The Ottoman–Algerian fleet received a triumphant welcome at Constantinople. Yegor Palatino, a captain of the Life Guards Grenadier Regiment, who had recently joined the fleet and was taken prisoner, reported that 17 of the prisoners were publicly hung before the fleet, six decapitated in front of the Sultan himself, and on the next day, a further 21 were killed. Palatino himself was saved from execution only because he was known to the serasker, having been employed by Katsonis as a courier to the Ottomans before. Other crewmen of Katsonis, who managed to reach nearby Andros, were hunted down by the Algerians and even some of the local inhabitants for the bounty placed on them and executed. Others, including the future admiral of the Greek War of Independence Nikolis Apostolis, were sheltered by the locals and smuggled off by fishermen the island to Kythira. The Ottomans also retook Kea, razing Katsonis' base there, and even hanging the local priest who had officiated at Katsonis' wedding.

==Aftermath==
With the remaining ships Katsonis fled to the Ionian island of Ithaca, where he managed to reconstitute his forces and recruit more ships.
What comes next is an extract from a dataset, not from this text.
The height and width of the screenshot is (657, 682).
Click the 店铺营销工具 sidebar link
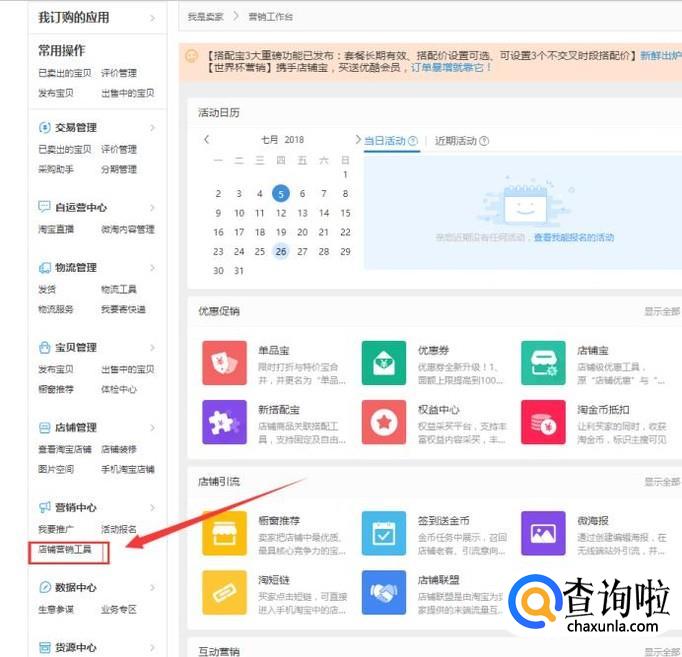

Despite his defeat, he was rewarded by Empress Catherine, on the recommendation of Grigory Potemkin, with promotion to Colonel and the Cross of St. George, 4th Class. Katsonis and his fleet remained active in the Aegean and continued to score successes against Ottoman shipping. By the summer of 1791, Katsonis disposed of 21 ships. In the meantime, however, the Russian victories at Măcin and Kaliakra led to the war's end with the conclusion of an armistice on 11 August 1791, followed by the Treaty of Jassy. Katsonis was ordered to cease operations. Katsonis refused to obey and gathered his ships at Porto Kagio near Cape Tainaron, but was attacked there by a joint Ottoman–French fleet and his fleet was annihilated. Katsonis himself managed to escape to Russia with a few of his followers, settling at Livadiya in the Crimea.

== Sources ==
- Pryakhin, Yuri D. (2004). "Ламброс Кацонис в истории Греции и России"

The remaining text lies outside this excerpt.